Chancho grew increasingly aware of the activity around him until he snapped out of his meditation. For miles around, rugged, scrub-covered hills and valleys wove a maze of time’s creation, crafted by nature’s elements. Their precious cáñamo grew in the field below him, the tops of the stalks bristling in the morning breeze. He loved their little farm, but something this morning unsettled him.
He yawned and stretched. A handful of goats groused around the brush at the base of the rock outcropping. Further down in the valley he noticed the problem; the herd had found a way to reach the m*******a buds.
“Ah crap.” He snapped his Bible shut and jumped off the rock. A startled goat began to bleat then belched before puking a green sludge onto Chancho’s bare feet. “Ah crap,” Chancho repeated.
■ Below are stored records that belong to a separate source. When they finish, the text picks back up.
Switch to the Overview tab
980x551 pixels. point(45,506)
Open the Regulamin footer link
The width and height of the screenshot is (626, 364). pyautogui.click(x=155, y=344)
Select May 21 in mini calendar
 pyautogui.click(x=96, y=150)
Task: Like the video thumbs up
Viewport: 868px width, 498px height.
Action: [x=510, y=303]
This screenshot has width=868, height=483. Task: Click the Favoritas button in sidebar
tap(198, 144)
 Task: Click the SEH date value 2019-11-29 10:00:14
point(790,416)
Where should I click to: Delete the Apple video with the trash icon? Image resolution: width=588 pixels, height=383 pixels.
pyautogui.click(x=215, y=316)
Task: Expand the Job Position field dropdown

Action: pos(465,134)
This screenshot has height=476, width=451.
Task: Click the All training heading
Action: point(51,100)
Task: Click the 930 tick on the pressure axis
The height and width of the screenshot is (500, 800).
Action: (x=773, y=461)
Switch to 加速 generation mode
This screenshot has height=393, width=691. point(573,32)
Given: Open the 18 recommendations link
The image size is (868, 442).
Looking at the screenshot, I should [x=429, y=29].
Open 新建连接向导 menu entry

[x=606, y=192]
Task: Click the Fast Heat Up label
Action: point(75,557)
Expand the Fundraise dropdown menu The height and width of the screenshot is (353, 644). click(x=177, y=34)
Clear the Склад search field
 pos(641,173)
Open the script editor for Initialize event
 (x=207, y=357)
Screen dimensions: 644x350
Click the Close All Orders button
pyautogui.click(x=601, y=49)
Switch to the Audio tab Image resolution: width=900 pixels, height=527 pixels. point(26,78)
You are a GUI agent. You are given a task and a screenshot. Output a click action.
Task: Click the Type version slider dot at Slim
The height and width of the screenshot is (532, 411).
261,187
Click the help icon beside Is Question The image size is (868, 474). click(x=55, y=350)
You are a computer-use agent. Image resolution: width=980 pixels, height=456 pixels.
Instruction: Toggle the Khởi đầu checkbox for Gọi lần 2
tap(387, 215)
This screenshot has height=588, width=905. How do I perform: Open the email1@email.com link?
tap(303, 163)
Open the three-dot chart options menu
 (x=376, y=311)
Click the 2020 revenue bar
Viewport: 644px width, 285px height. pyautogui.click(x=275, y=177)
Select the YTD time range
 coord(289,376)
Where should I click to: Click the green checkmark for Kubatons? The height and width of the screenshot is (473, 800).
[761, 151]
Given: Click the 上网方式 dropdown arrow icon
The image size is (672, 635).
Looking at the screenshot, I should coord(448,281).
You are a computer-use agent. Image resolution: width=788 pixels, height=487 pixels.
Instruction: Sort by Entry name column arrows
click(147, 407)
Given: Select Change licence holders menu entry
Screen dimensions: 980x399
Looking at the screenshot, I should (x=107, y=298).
The goat’s eyes rolled back into its head. It staggered and wheezed, a green froth forming around its mouth.
“Hold on little fella.”
It gargled in response and dragged itself blindly in the direction of Chancho’s voice.
Chancho dashed gingerly toward the camp while calling for the others, “Muddy. Nena. Wake up, the goats have got into the field again.” As he passed the fire pit, Nena poked her head out of the opening of their wagon, her long, dark hair spilling forward. “We’re awake. And for God’s sake, at least put on a loin cloth, crazy Mexican.”
Chancho covered himself with his Bible. “You should talk.” He rolled his eyes. “Tell Muddy some already have colic.”
The three friends mounted and rode down the hill toward the field of cáñamo, whooping and hollering as they went. The field was thick with the ghastly moaning of goats. The whites of their eyes flickered in the morning light as they swiveled blind heads on stiff necks protruding from bloated bodies. Goats belched and puked, wafting a gas that reeked of a stagnant salt-water marsh. Chancho gagged, grateful he’d not yet eaten breakfast.
Some, too sick to stagger away from the horses, fell over prone. Unable to relieve their bloated stomachs, they exhaled a ragged bleating. The riders continued to lunge at the goats, either herding them forward or knocking them over. If the goat could puke, it would live. Only when the pressure in their rumen, their largest stomach, grew too great would they die.
A chaotic stampede ensued. Belching, frothy-mouthed goats, uncertain of which direction they were being herded, tumbled out of the field. The sickest ones groaned and dragged themselves away from the horses’ hooves. Chancho rode down the furrows waving his floppy sombrero over his head while Nena and Muddy did their best to keep the goats from scattering too far toward the southern end of their property and heading for water. The springs also happened to be the direction of their closest neighbors.